Miguel Albuquerque diz que coligação PSD/CDS era “expectável” na Madeira

19 Jan 2020 / 10:37 H.

O presidente do primeiro Governo da Madeira de coligação PSD/CDS, Miguel Albuquerque, admite que esta solução já era “expectável” antes das eleições regionais e afirmou que a convivência tem sido positiva.

“Era expectável [a necessidade de uma coligação governativa], visto que nós tivemos o mesmo número de votos do que em 2015”, afirmou o também líder social-democrata madeirense, numa entrevista à agência Lusa nas vésperas de o XIII Governo Regional totalizar 100 dias em funções (22 de janeiro).

“Tendo em vista a bipolarização que era constatável na própria campanha eleitoral, nós sabíamos que com o mesmo número de votos e com o desaparecimento do BE no parlamento, a perda do deputado do PCP e ainda a diminuição para menos de metade do número de deputados do partido de Santa Cruz [JPP], íamos ter de fazer uma coligação de governo”, mencionou.
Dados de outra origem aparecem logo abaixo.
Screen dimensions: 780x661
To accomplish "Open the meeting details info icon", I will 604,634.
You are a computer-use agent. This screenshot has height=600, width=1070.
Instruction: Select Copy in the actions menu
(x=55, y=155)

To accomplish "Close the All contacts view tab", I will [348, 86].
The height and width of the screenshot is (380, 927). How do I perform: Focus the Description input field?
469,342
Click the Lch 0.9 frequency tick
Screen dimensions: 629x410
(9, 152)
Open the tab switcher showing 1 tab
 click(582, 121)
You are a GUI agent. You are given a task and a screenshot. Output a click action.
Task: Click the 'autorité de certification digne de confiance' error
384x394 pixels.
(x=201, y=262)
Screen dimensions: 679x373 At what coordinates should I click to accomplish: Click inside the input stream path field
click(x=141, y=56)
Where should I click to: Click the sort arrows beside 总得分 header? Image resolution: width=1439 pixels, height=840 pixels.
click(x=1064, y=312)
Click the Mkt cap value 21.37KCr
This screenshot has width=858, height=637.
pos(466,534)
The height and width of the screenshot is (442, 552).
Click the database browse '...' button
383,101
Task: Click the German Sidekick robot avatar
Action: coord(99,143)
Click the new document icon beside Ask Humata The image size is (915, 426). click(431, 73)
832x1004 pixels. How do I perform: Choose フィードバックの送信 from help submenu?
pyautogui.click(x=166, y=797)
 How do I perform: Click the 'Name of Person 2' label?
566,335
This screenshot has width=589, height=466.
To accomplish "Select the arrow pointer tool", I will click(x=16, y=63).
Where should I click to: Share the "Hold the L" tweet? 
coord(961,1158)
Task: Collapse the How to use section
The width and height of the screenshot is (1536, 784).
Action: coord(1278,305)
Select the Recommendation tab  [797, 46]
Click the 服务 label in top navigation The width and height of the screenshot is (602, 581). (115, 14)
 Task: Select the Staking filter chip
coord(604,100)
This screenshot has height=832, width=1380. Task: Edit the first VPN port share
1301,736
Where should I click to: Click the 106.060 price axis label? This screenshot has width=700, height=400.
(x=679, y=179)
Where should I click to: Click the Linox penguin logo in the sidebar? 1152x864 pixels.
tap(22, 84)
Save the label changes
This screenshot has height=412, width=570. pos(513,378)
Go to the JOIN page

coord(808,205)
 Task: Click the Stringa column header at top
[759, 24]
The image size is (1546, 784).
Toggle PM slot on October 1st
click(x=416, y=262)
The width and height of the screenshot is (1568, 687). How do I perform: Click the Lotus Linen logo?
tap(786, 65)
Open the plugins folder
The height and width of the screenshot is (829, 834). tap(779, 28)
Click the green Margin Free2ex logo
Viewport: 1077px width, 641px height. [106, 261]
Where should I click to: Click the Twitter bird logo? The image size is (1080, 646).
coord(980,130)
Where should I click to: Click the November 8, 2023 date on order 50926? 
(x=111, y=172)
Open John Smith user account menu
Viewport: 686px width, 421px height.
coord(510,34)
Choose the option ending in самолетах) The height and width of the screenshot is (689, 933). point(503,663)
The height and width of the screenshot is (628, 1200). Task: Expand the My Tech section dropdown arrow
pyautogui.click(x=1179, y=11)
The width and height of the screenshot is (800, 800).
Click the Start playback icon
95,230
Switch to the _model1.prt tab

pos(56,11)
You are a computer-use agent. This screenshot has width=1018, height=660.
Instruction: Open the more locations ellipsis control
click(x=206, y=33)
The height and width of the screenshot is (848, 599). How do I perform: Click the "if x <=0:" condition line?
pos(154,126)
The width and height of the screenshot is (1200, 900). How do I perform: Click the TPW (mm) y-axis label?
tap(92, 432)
Nas regionais de 22 de setembro de 2019, o PSD/Madeira perdeu pela primeira vez a maioria absoluta que detinha há 40 anos no arquipélago, assegurando 21 dos 47 deputados, e coligou-se com o CDS, com três eleitos. O PS reuniu um grupo parlamentar com 19 representantes, o JPP ficou com três e o PCP com um.

Miguel Albuquerque sublinhou que “não houve desgaste em termos de votação”, mas “uma bipolarização” entre o partido e o PS.

“E essa bipolarização, com a menor fragmentação do parlamento pelo círculo único, fez com que o PSD/Madeira não tivesse no quadro parlamentar a maioria absoluta”, afirmou.

Face a este cenário, foi necessário pôr em prática um ‘plano B’, “uma solução que já estava prevista - um entendimento político, parlamentar e de governo com o CDS”, que já estava “mais ou menos alinhavado”.

Este tipo de acordo “só com o CDS era óbvio” e a negociação foi “relativamente fácil”. Foi feito primeiro um “acordo no domínio dos valores e princípios”, e depois outro no “quadro parlamentar e de governo”.

O governante realçou que a atribuição de pastas no governo madeirense “foi uma questão consensual”, o que é comprovado pelo facto de as eleições terem sido num domingo e “na segunda-feira o acordo já estar praticamente delineado”.

“A atribuição da presidência da Assembleia Legislativa também fez parte do acordo e não houve qualquer problema”, declarou, assegurando que não o incomoda ver pela primeira vez o parlamento regional presidido por um centrista, José Manuel Rodrigues.

“O que me incomodava era ter um governo de esquerda, antiautonomista, que ia pôr em causa o desenvolvimento da Madeira”, observou.

Os elementos do atual executivo foram as suas “primeiras escolhas”, com base em critérios políticos, tendo em conta a sua experiência e, por outro lado, “inovação, criatividade”, o que entende estar “consubstanciado neste governo”.

No seu entender, uma prova de que o atual executivo regional “começou bem” foi o facto de ter entrado logo praticamente em funções. Com a entrada de novos secretários, havia que fazer a transição das pastas e “isso foi feito de uma forma natural, o governo já está a governar de forma consistente e equilibrada”.